If what you want is seriously low noise, there are much better solutions of course...

Mr Tibbs
21-03-06, 09:02 AM
That's interesting... Now that we know the advantage of using larger caps for Cadj, is there a disadvantage of using large Cadj values? If not, the immediate question is: why not always use a large Cadj cap if it's effective at reducing noise?

Somewhere on the datasheet you might find mention of Cadj value being related to how much C is across the output of the reg. A 22u Tant being needed (for better stability) once the output cap is above a certain value. Have another look and see if there is mention of that. I don't think you can go wrong with 22u, the only problem is they cost a bit more!

Mr Tibbs

hacker
21-03-06, 09:09 AM
I don't think you can go wrong with 22u, the only problem is they cost a bit more!


By jingo, you're not wrong! 7.68 for one 22uf/35v tant from Farnell!!! Looks like I'll be sticking with 10u... although I could always parallel 2 of them...

Edit: RS are slightly more sane at 1.48 per tant... you just gotta buy 10 at a time :(

Mr Tibbs
21-03-06, 09:11 AM
They're approx 1.30 from RS.

You can parallel two 10u.

Mr Tibbs

teddy_pardo
21-03-06, 09:47 AM
I bought these (http://cgi.ebay.com/25pcs-Dipped-Tantalum-Capacitors-22uf-35v-capacitor_W0QQitemZ7598138348QQcategoryZ40114QQssP ageNameZWDVWQQrdZ1QQcmdZViewItem)on eBay. Much cheaper and look OK.

bivalve
21-03-06, 03:18 PM
Bypassing R2 with a cap means the AC is shunted to ground directly, and the adjust pin only 'sees' a very small AC voltage - this is where the improvement in ripple rejection comes from.


Martin,

"I think that the bypass cap causes the adj pin to see ALL the AC error voltage, that is relative to the output pin. Otherwise it would be reduced by the R1 R2 divider and become less effective with higher output voltages."

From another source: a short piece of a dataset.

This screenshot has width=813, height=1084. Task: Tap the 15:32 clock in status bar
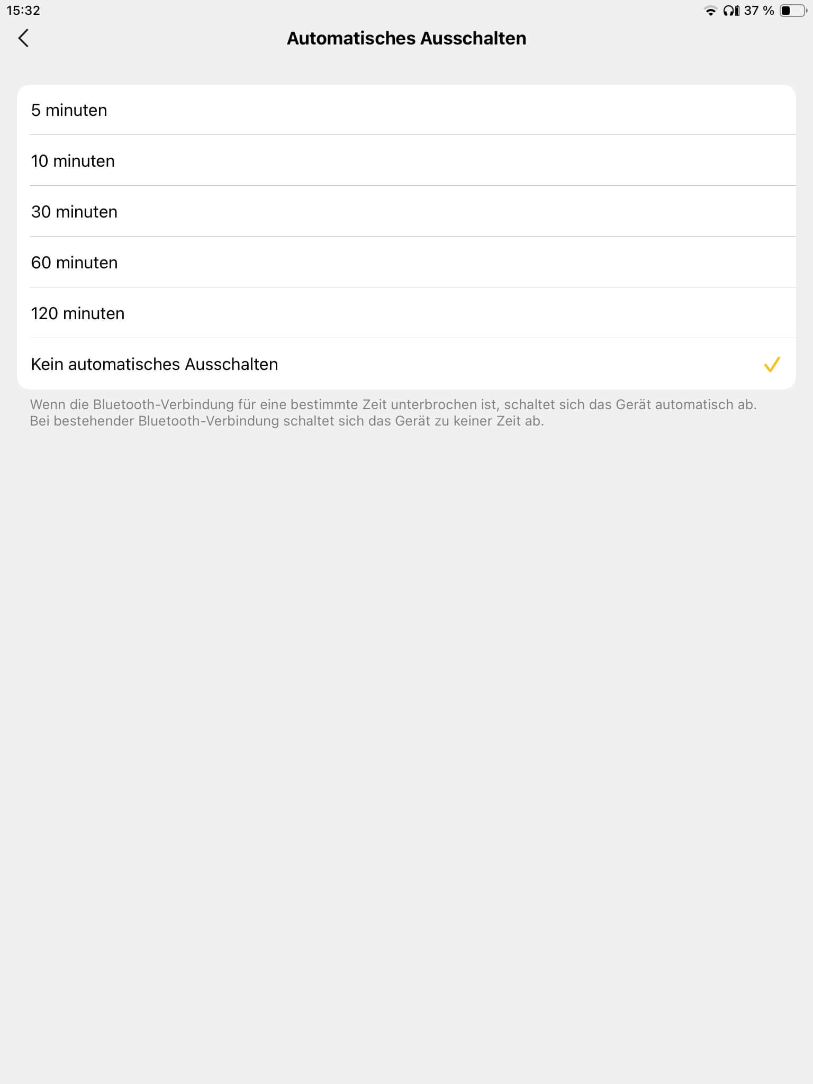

The above quoted text is my original post, but I am a bit uneasy about it. My apologies Martin. Cbypass is also filtering the AC noise voltage of the internal reference. Perhaps this is its primary role and the improved ripple rejection comes about from a more stable and less noisy reference. It seems to me that although the reference DC voltage is developed across the top resistor in the divider, the AC error voltage must appear here as well.

Interestingly I think Cbypass is analogous to C7 in the superreg, but there the consensus is that the SR sounds better without it.

ALW originally recommended ZA caps for his SR in the prereg output position, but I gather they gave trouble and it was an oscillation issue.